# ENTRIES SHOWN:
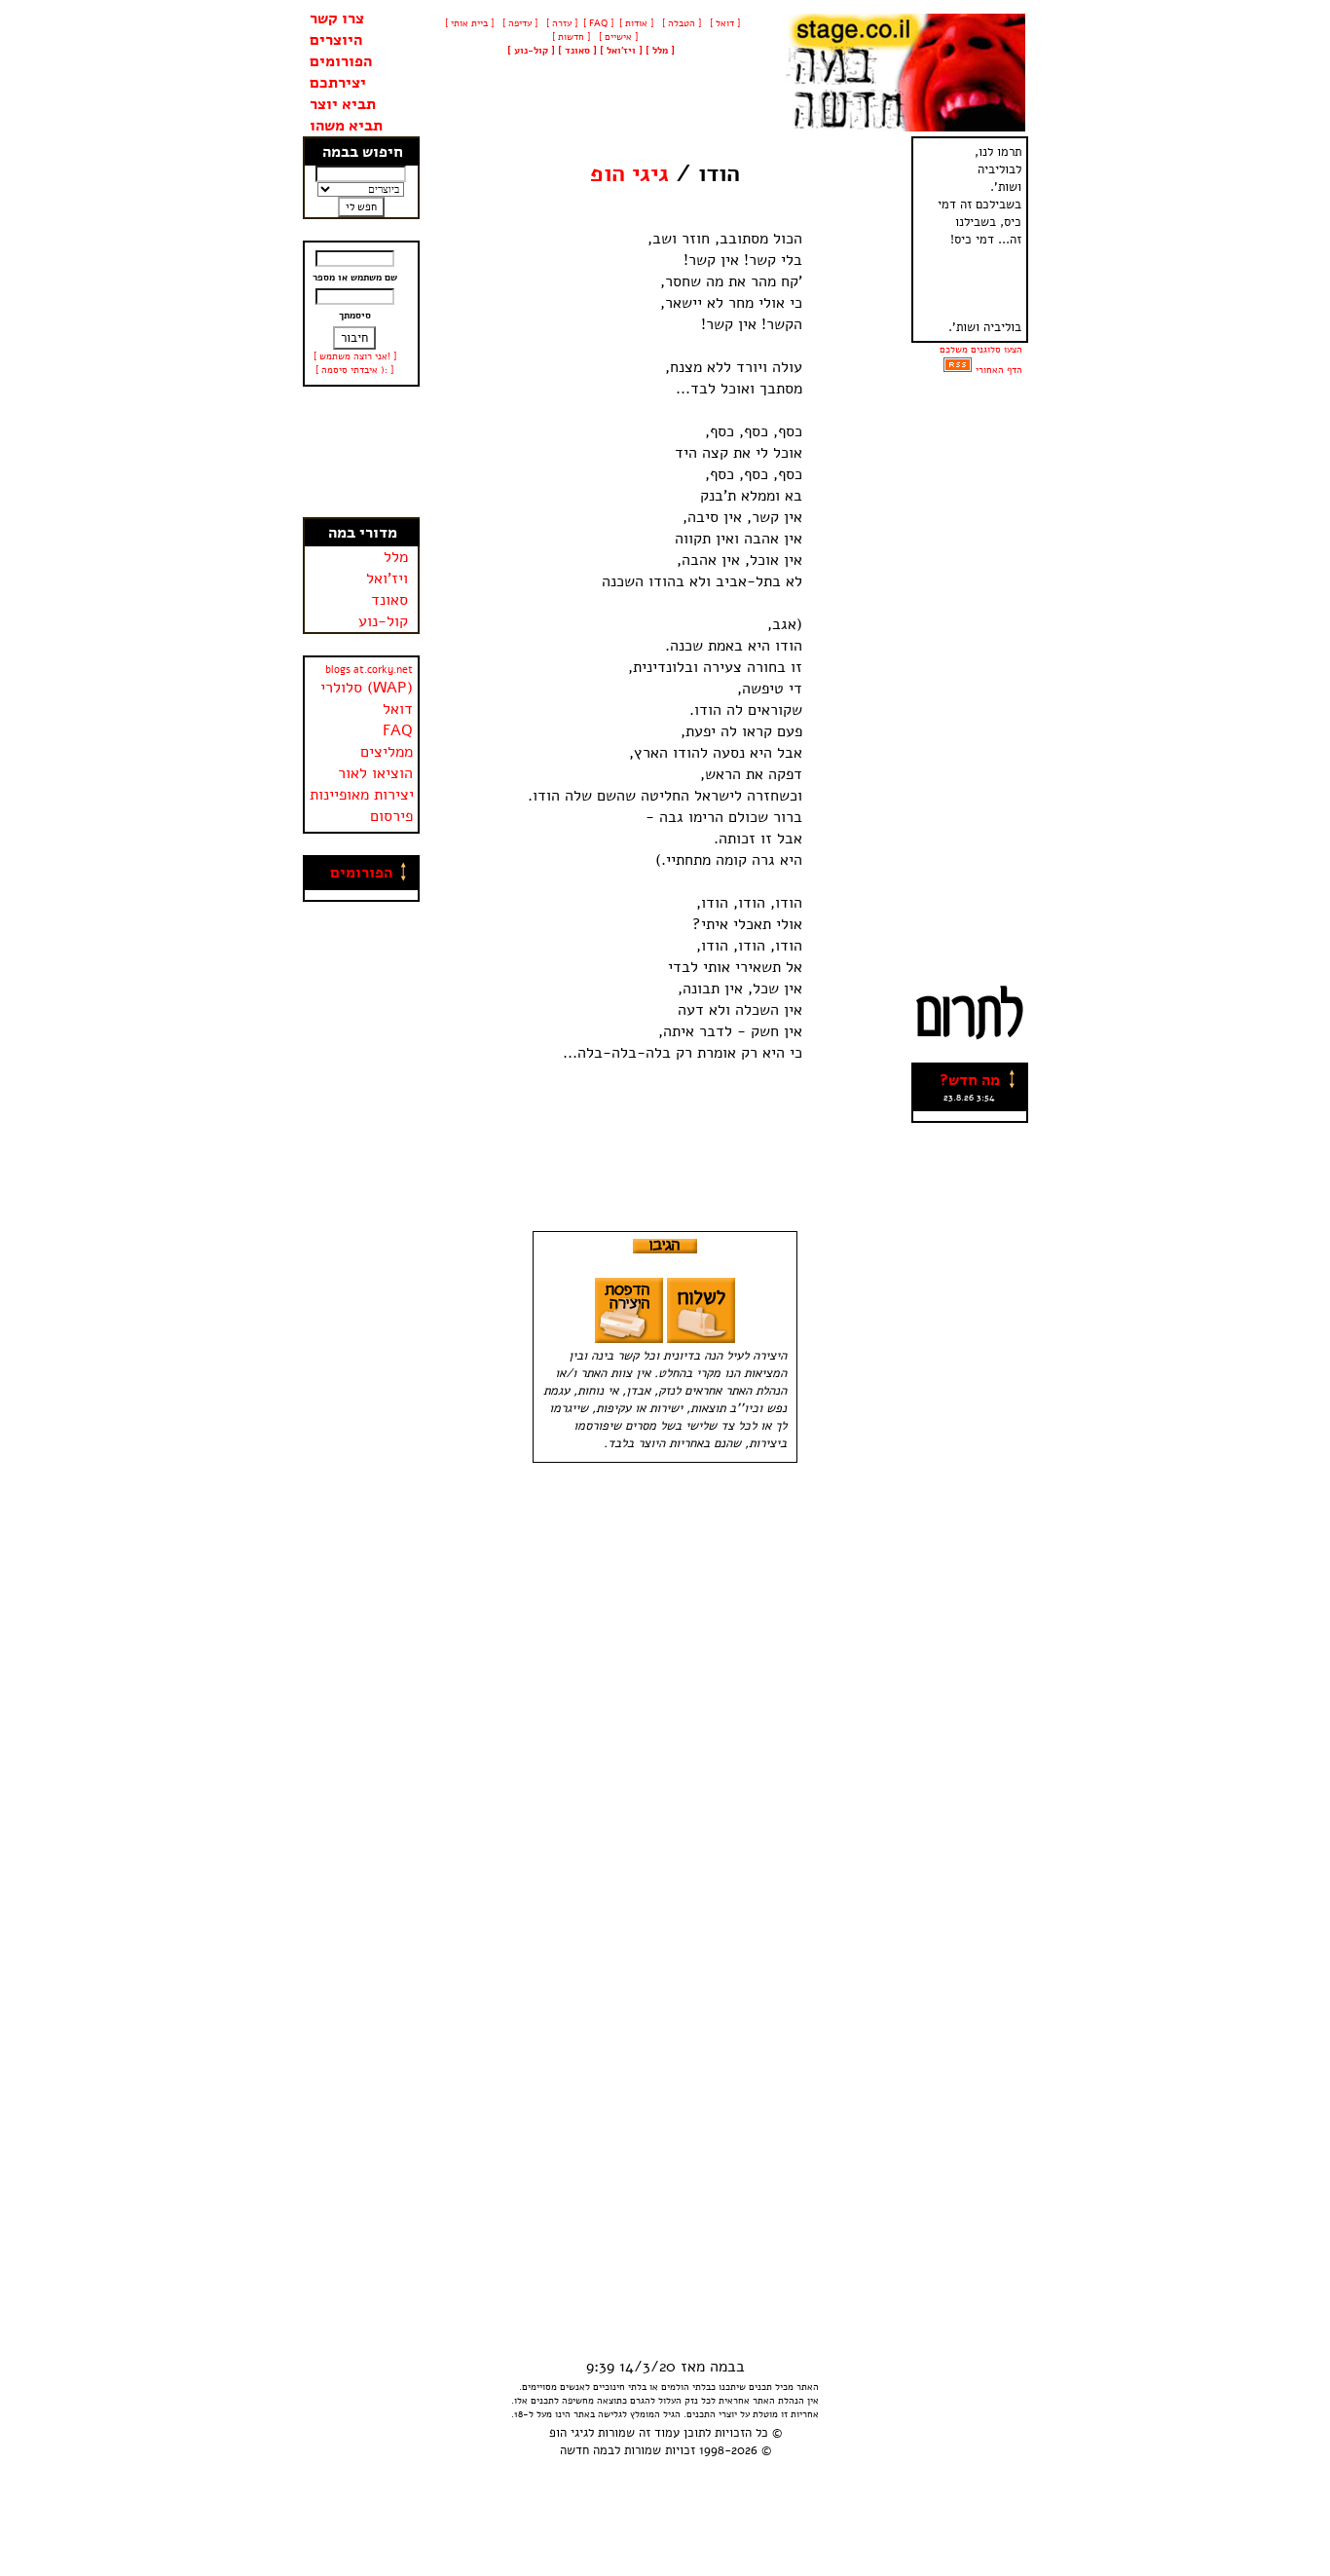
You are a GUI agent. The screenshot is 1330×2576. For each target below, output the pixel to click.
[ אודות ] (636, 23)
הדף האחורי (999, 370)
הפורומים (341, 61)
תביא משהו (346, 125)
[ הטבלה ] (680, 23)
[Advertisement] (361, 452)
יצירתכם (338, 82)
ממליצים (386, 752)
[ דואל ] (723, 23)
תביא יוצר (343, 104)
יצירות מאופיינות (362, 794)
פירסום (391, 816)
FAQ (398, 730)
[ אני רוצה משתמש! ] (355, 356)
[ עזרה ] (560, 23)
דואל (398, 709)
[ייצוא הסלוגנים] (957, 370)
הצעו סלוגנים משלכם (981, 349)
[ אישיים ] (617, 37)
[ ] (531, 50)
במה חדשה (587, 2450)
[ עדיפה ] (518, 23)
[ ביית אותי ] (469, 23)
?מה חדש (970, 1080)
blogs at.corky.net (369, 669)
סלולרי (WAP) (366, 687)
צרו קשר (337, 18)
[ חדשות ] (569, 37)
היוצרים (336, 40)
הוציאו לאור (375, 773)
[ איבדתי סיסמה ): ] (354, 370)
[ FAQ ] (598, 23)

# WHAT THE TASK REQUIRES:
Leaving out only the pictures, return the material above unchanged.

# SOLUTION FOR THIS PROBLEM:
You are a GUI agent. The screenshot is 1330×2576. For each target below, output the pixel to click.
[ אודות ] (636, 23)
הדף האחורי (999, 370)
הפורומים (341, 61)
תביא משהו (346, 125)
[ הטבלה ] (680, 23)
[Advertisement] (361, 452)
יצירתכם (338, 82)
ממליצים (386, 752)
[ דואל ] (723, 23)
תביא יוצר (343, 104)
יצירות מאופיינות (362, 794)
פירסום (391, 816)
FAQ (398, 730)
[ אני רוצה משתמש! ] (355, 356)
[ עזרה ] (560, 23)
דואל (398, 709)
[ייצוא הסלוגנים] (957, 370)
הצעו סלוגנים משלכם (981, 349)
[ אישיים ] (617, 37)
[ ] (531, 50)
במה חדשה (587, 2450)
[ עדיפה ] (518, 23)
[ ביית אותי ] (469, 23)
?מה חדש (970, 1080)
blogs at.corky.net (369, 669)
סלולרי (WAP) (366, 687)
צרו קשר (337, 18)
[ חדשות ] (569, 37)
היוצרים (336, 40)
הוציאו לאור (375, 773)
[ איבדתי סיסמה ): ] (354, 370)
[ FAQ ] (598, 23)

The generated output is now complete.